● Collected data entries

[Start of Attachment]

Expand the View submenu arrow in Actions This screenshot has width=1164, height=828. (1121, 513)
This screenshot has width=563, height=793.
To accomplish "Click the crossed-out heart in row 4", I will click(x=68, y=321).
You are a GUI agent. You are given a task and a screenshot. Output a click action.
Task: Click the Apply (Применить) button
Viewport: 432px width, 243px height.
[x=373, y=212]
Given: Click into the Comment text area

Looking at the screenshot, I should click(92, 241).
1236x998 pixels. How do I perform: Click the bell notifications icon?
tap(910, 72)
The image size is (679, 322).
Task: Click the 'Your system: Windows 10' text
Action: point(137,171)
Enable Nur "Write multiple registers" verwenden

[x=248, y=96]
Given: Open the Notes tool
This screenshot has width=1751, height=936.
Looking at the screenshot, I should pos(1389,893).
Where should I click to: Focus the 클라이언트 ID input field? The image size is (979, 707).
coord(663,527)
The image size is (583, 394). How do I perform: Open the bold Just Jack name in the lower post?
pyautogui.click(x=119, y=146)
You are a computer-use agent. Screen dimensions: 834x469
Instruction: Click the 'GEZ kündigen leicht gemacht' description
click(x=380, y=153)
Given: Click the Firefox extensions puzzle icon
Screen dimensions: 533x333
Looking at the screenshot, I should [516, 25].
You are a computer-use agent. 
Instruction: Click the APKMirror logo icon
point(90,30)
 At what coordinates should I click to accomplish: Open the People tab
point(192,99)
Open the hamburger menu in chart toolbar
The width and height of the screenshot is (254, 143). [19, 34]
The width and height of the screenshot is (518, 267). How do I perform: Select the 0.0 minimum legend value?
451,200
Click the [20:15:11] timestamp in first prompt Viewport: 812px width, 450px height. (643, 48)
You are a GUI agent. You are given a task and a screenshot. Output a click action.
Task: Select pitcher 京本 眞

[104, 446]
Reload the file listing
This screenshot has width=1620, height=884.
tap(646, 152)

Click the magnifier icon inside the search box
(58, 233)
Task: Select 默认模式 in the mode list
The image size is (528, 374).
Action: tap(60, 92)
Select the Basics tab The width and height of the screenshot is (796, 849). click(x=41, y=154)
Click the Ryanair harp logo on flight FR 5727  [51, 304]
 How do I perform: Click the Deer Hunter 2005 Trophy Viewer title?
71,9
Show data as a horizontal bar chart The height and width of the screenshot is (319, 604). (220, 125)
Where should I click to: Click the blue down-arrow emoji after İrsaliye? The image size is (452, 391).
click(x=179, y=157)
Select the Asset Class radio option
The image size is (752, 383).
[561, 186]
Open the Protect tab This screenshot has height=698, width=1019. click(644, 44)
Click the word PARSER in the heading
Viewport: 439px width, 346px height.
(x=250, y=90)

[End of Attachment]

● Instructions to follow
The lines to reproduce run from the one that contains "Click the [20:15:11]" through the last line above; copy them exactly.

● Result below
Click the [20:15:11] timestamp in first prompt Viewport: 812px width, 450px height. (643, 48)
You are a GUI agent. You are given a task and a screenshot. Output a click action.
Task: Select pitcher 京本 眞

[104, 446]
Reload the file listing
This screenshot has width=1620, height=884.
tap(646, 152)

Click the magnifier icon inside the search box
(58, 233)
Task: Select 默认模式 in the mode list
The image size is (528, 374).
Action: tap(60, 92)
Select the Basics tab The width and height of the screenshot is (796, 849). click(x=41, y=154)
Click the Ryanair harp logo on flight FR 5727  [51, 304]
 How do I perform: Click the Deer Hunter 2005 Trophy Viewer title?
71,9
Show data as a horizontal bar chart The height and width of the screenshot is (319, 604). (220, 125)
Where should I click to: Click the blue down-arrow emoji after İrsaliye? The image size is (452, 391).
click(x=179, y=157)
Select the Asset Class radio option
The image size is (752, 383).
[561, 186]
Open the Protect tab This screenshot has height=698, width=1019. click(644, 44)
Click the word PARSER in the heading
Viewport: 439px width, 346px height.
(x=250, y=90)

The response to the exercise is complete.